To be clear, it’s not speech synthesis as we’ve known it. ObEN captures the full Phoneme spectrum as opposed to recording individual syllables, which are language specific.
For example, when I grew up in the South of England there was a very plummy lady voice announcer for British Rail. It was clear the train network had used what’s known as “unit selection method” to record the name of each individual train station, the hour, and other words like “arrival” and “departure.” Then, through concatenation — or stringing the words into a chain — had her say things like, “The train on Platform 1 is for London Victoria and will depart at three fifteen precisely.”
It was very stilted because recorded words were just popped together.
“What we do is voiceprint not just the tone, but the performance style of the speaker,” Jain explained. “Then we have an output of particles, apply deep learning to speech synthesis, and can create a digital adaptation of that voiceprint — in any language — and not just speech, but singing, too. You don’t need a special recording studio to use ObEN’s technology, just a quiet place with not much background noise.”
One recent successful application of ObEN’s tech was Ben, a robot concierge in Las Vegas. Through Zheng’s connections in China, Tencent, which owns massive social network WeChat, introduced ObEN to Sixiao Guo in Las Vegas, who headed up international marketing at Caesars Entertainment.
“The Chinese market is very important for Las Vegas,” confirmed Guo. “So, during planning for CES, we wanted an innovative way to attract travelers and provide great customer service at the LINQ hotel, part of Caesars Entertainment. In partnership with WeChat and ObEN we created Ben, a robot concierge, using a voice actor who gave us the voiceprint and hardware from HRG [Hit Robot Group]. During CES, Ben spoke mostly English but in February, for Chinese New Year, he delighted hotel visitors by speaking Mandarin, making recommendations for nightlife, entertainment, and dining options.”
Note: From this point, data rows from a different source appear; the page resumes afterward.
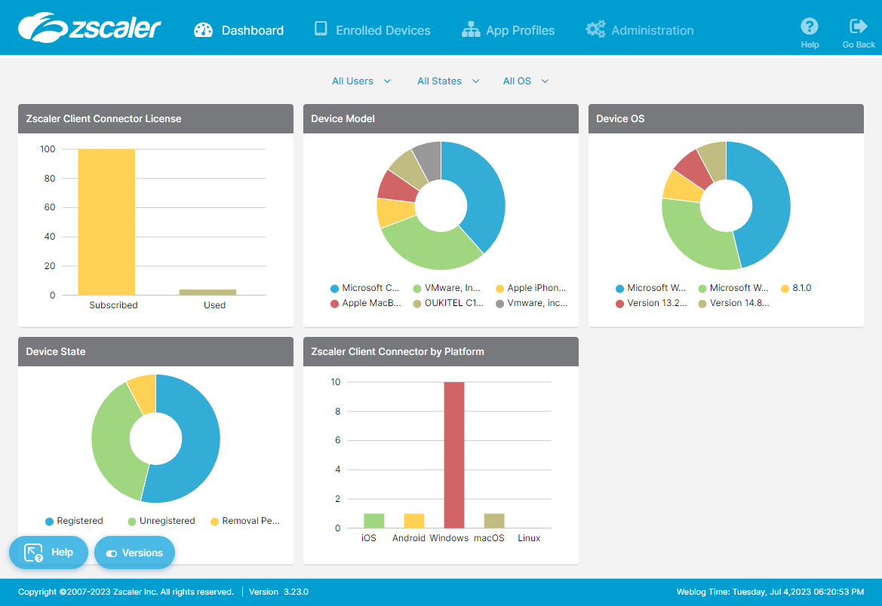The image size is (882, 606).
Task: Expand the All OS filter dropdown
Action: (x=525, y=81)
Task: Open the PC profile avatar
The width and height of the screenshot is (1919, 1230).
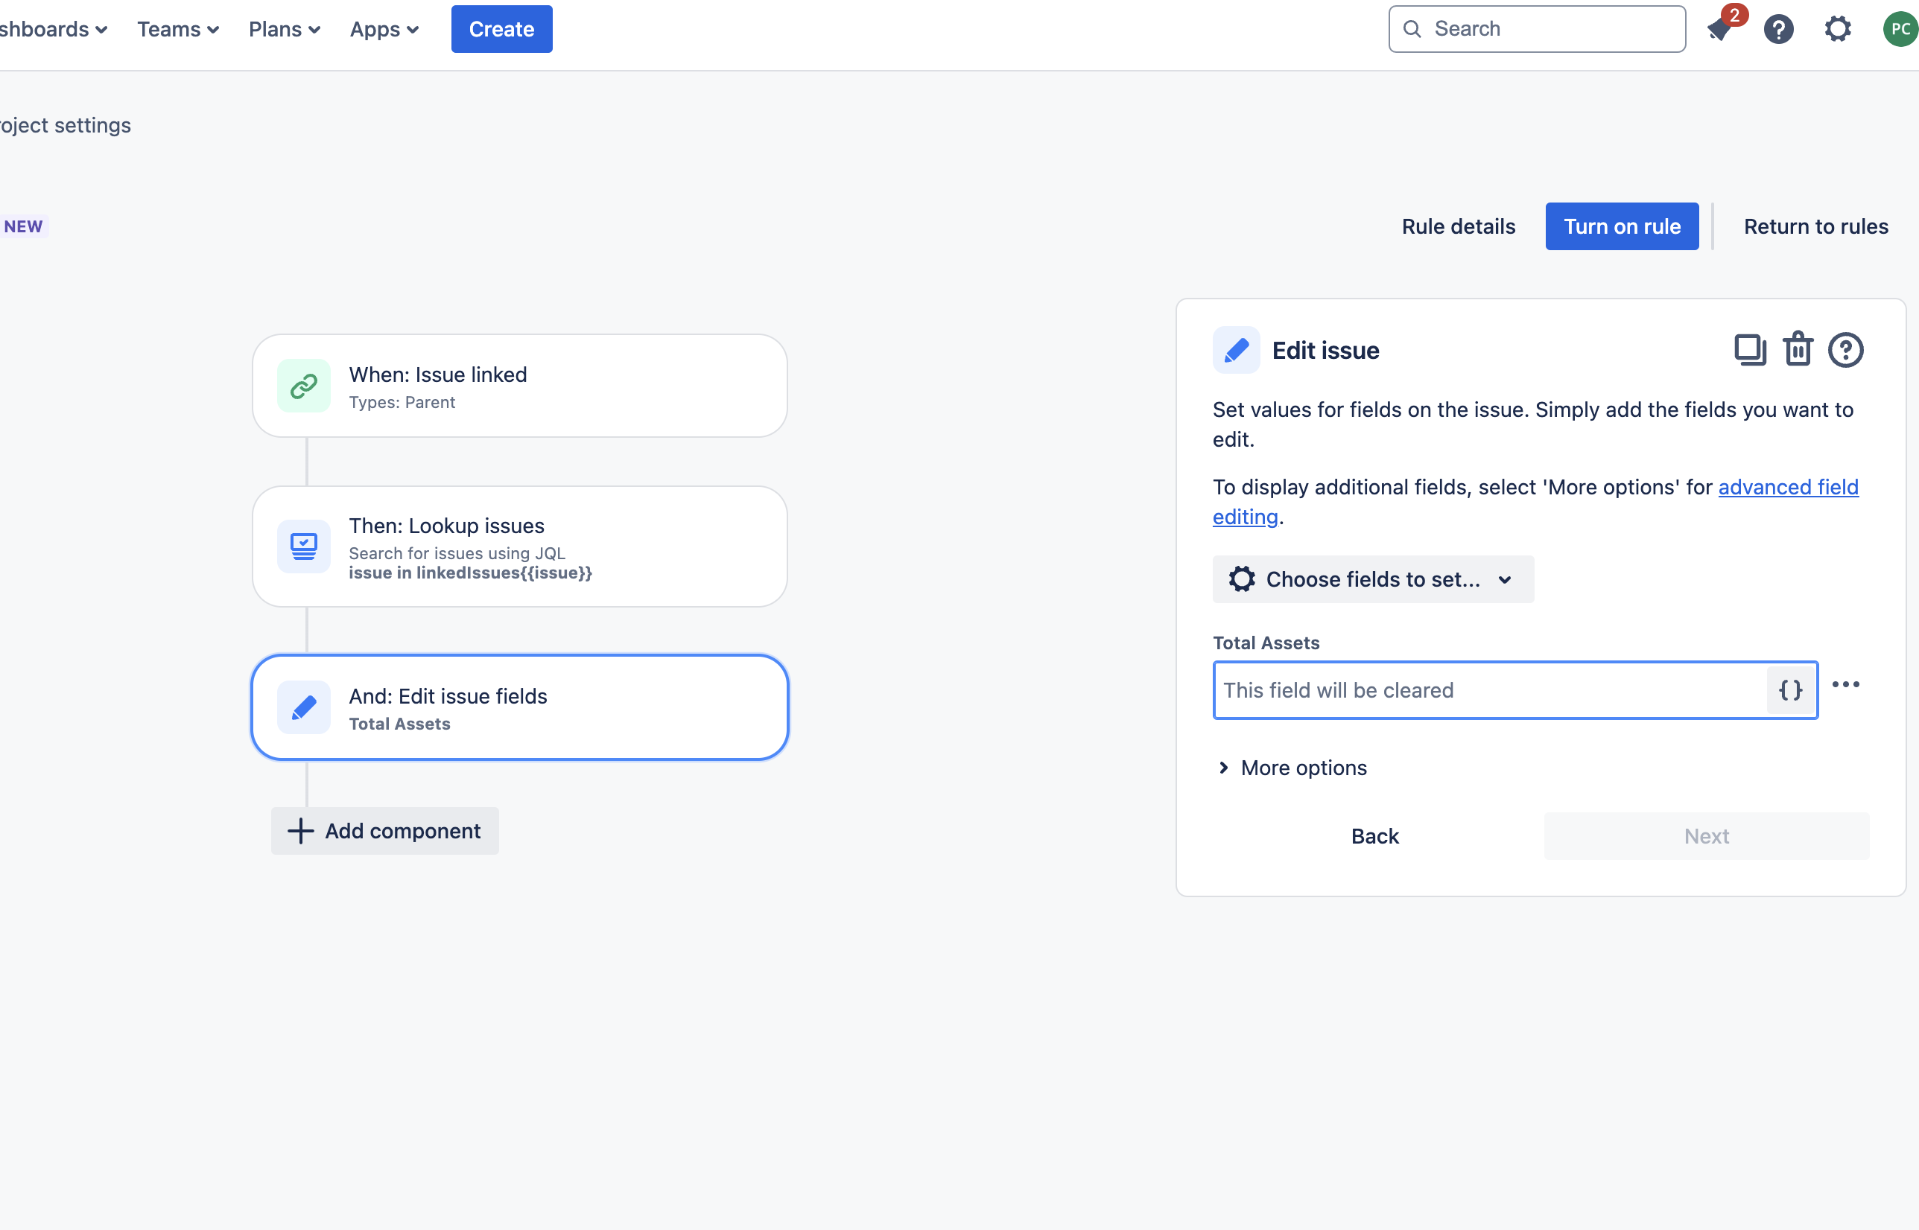Action: (1901, 30)
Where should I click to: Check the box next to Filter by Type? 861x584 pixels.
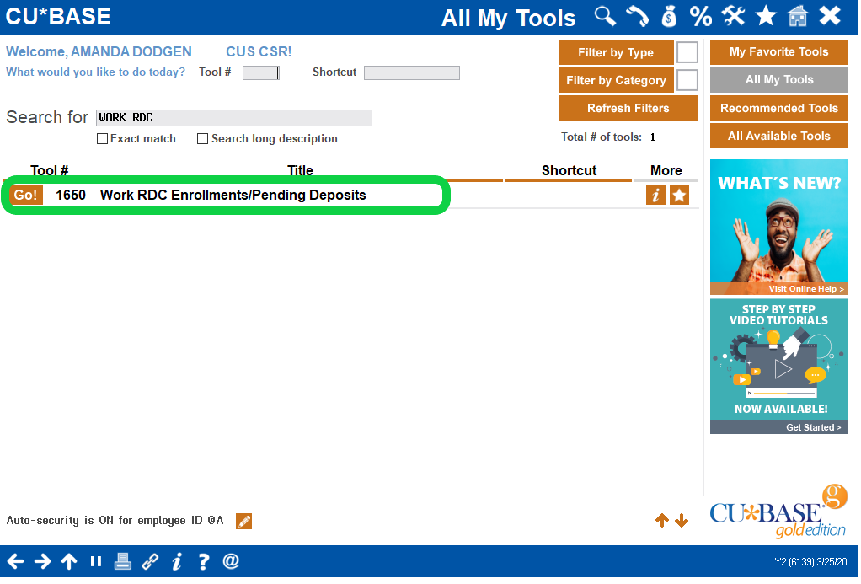tap(687, 51)
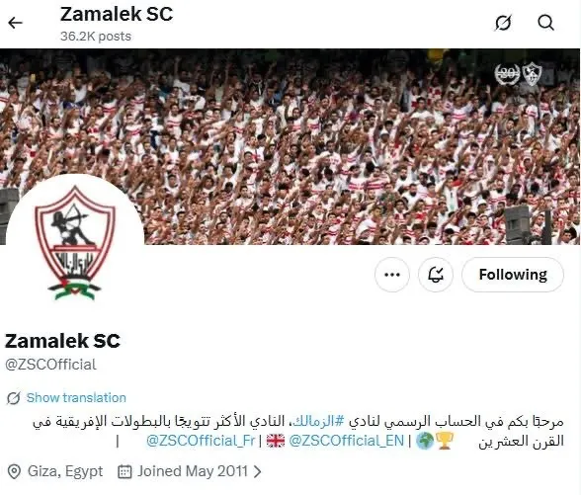The image size is (581, 495).
Task: Expand Joined May 2011 chevron
Action: pos(257,471)
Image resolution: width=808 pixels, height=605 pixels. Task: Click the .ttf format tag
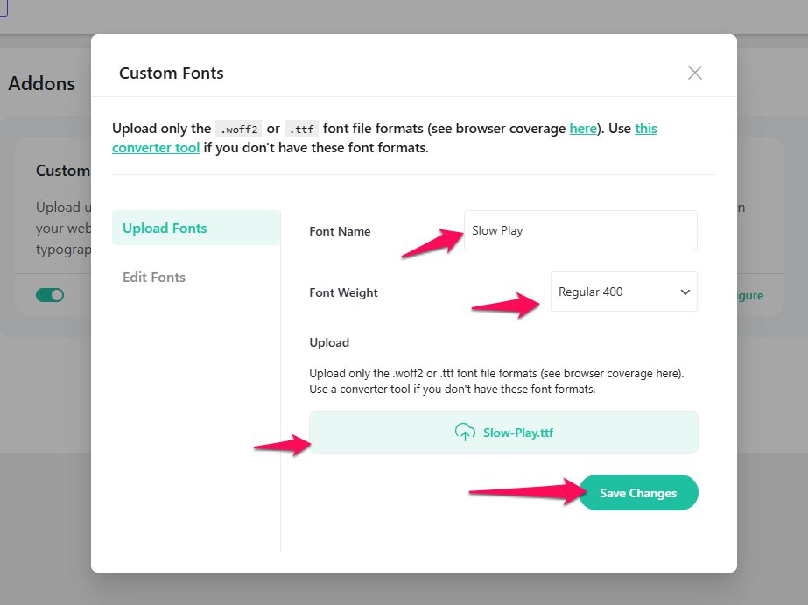tap(301, 129)
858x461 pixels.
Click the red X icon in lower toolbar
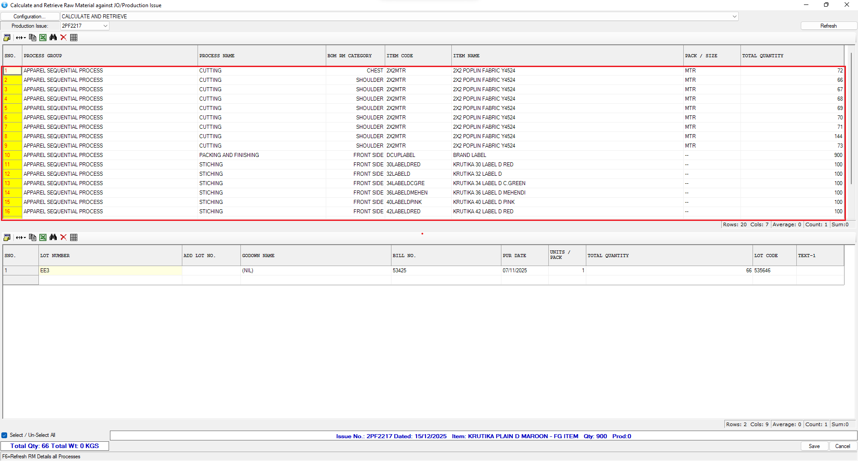pyautogui.click(x=63, y=237)
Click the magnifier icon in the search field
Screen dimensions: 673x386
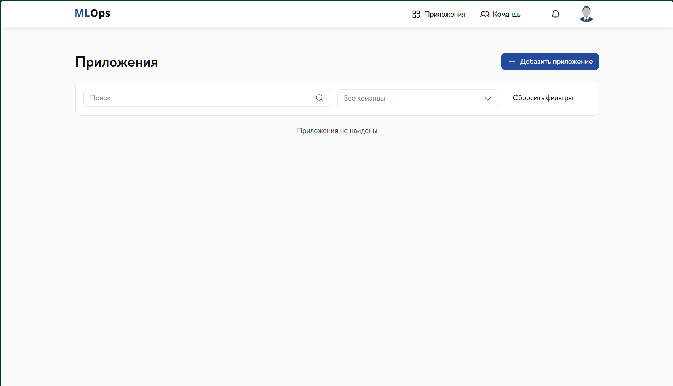pyautogui.click(x=320, y=98)
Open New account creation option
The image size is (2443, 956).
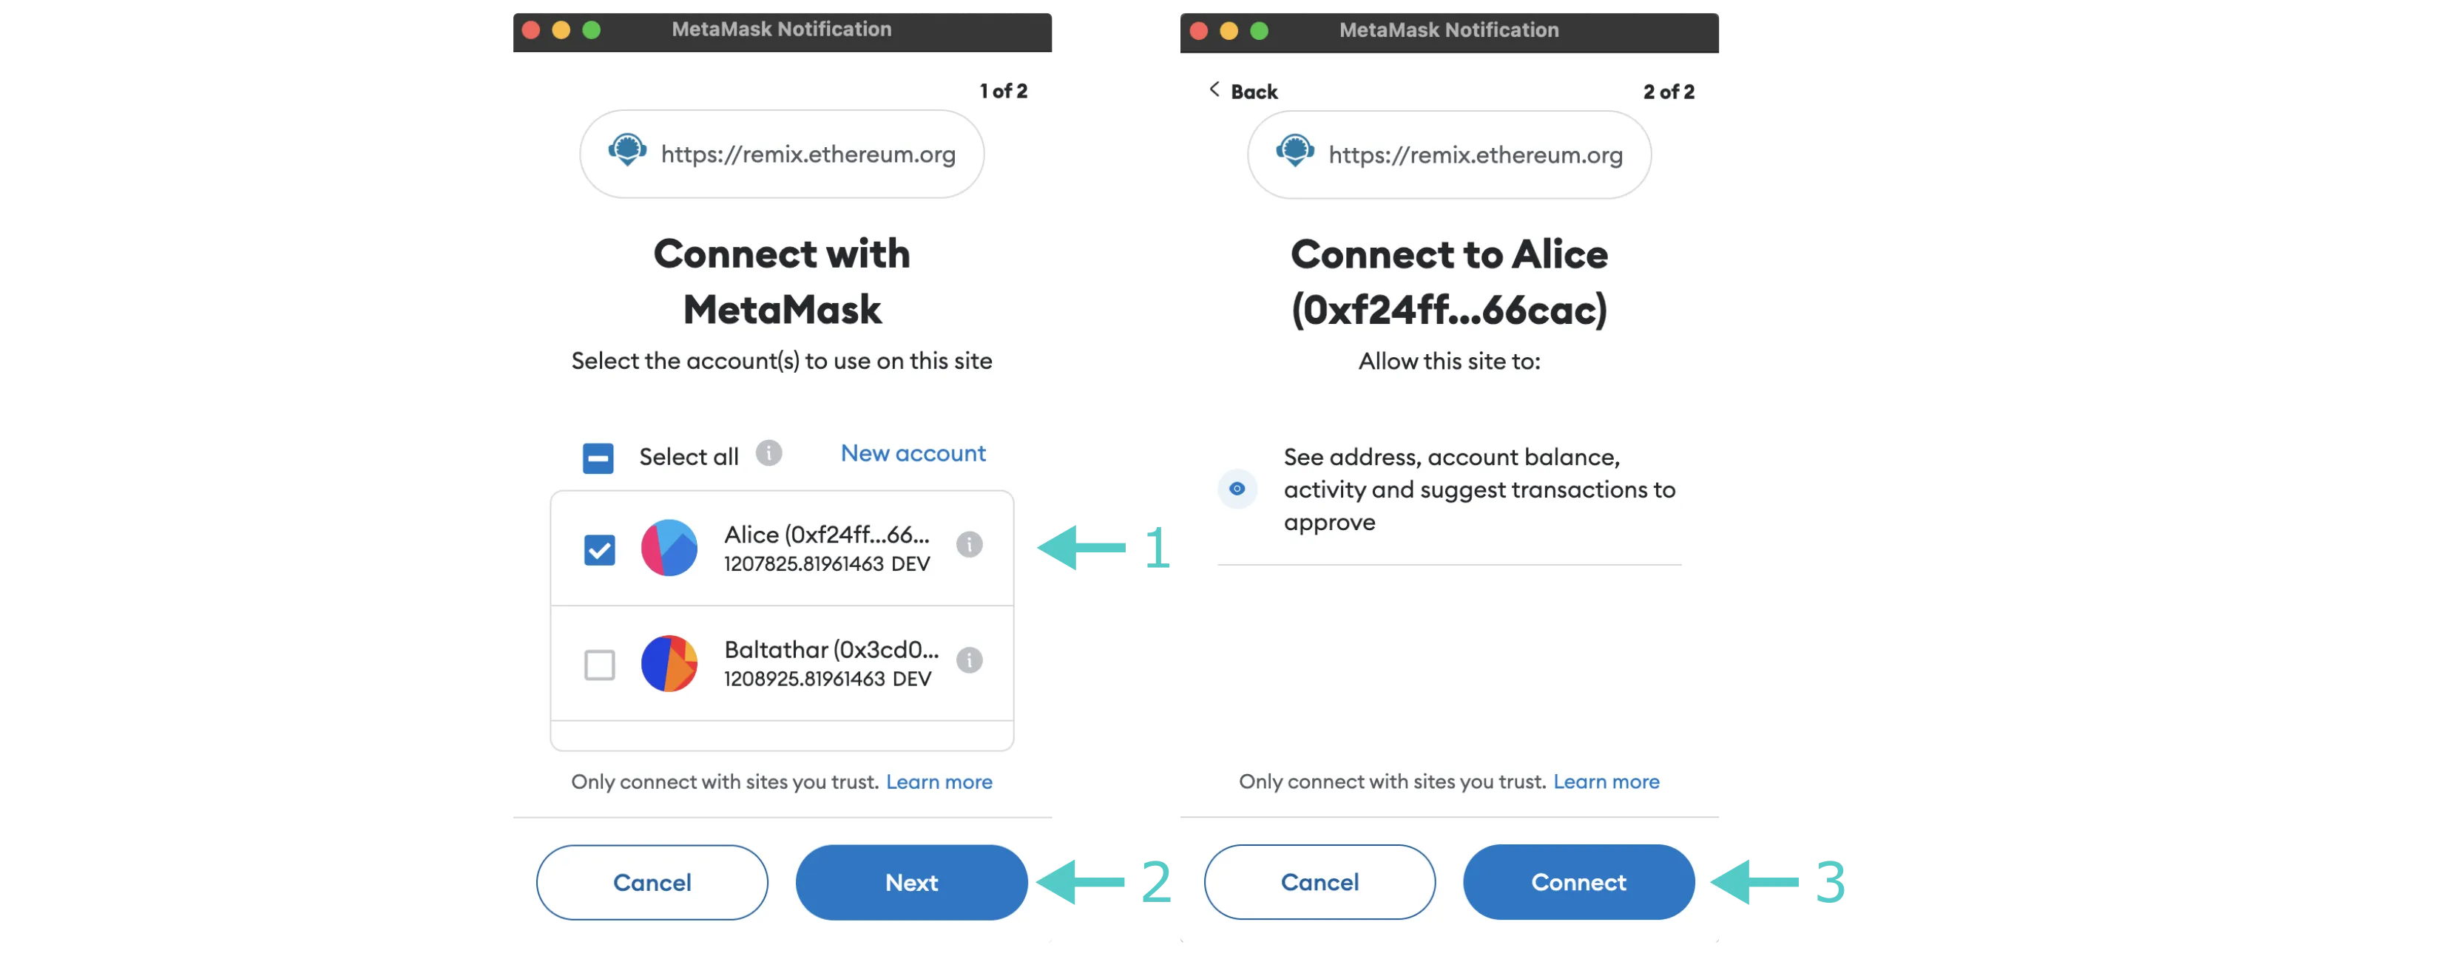coord(912,454)
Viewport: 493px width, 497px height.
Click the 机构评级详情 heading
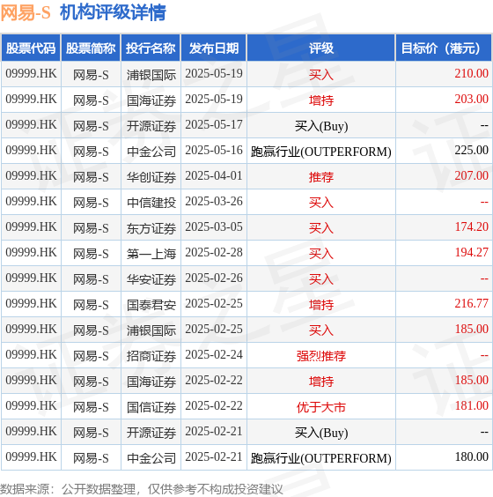coord(113,13)
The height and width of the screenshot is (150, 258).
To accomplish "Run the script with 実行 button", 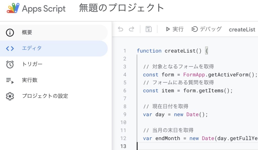I will click(174, 29).
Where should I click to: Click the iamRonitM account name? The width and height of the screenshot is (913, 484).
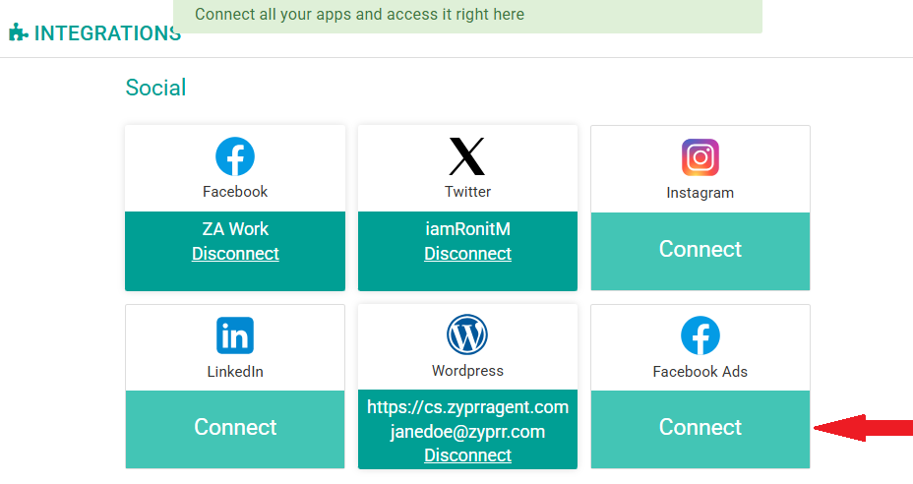point(467,229)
“What we were trying to achieve was to prove people really care for, and respond to, human voices, as opposed to machine voiced chat bots, for example,” Jain said. “All the feedback we got in Las Vegas confirmed that. They really connected with Ben.”
Guo, meanwhile, liked the ObEN tech so much, that she recently jumped ship and moved to Los Angeles to join the company.
Pleasantly spoken tourism trade robots aside, a growing part of ObEN’s future business will be in personable devices for seniors and children in the healthcare industry, according to the co-founders. And maybe a few celebrities?
“We get contacted by a lot of celebrities’ estates,” said Jain. “Because, apparently, they can make more money out of a celebrity post-death. So they want to create a digital identity, right down to the voiceprint, for posterity. The celebrity asks us, ‘Which recording studio do you want to book me into?’ and they’re often disappointed when we say, ‘Oh, you can just record our two-minute, 36-sentence input test from somewhere quiet like your bathroom.’”
So that’s what I did. Soon, I received an audio file of me speaking Chinese, which blew my mind.
Back when I had a fancy executive job, I used to fly to Beijing and Hong Kong on business. Despite a willingness to pick up phrases to smooth interpersonal relations with colleagues upon arrival, it was often an unsatisfying mix of interpreters and confused signals, coupled with awful jetlag and misunderstandings.
In the future, business will be rather different. Because I might not speak Chinese (or Russian, Japanese, Dothraki, and so on), but my digital doppelganger does, thanks to ObEN.
And, not to be morbid, but she will continue to speak in many languages long after my corporeal presence on this planet has expired. So if anyone would like my digital doppelganger to audition for the multilingual announcer gig on an interplanetary spacecraft, when that day comes, I would be delighted to do so.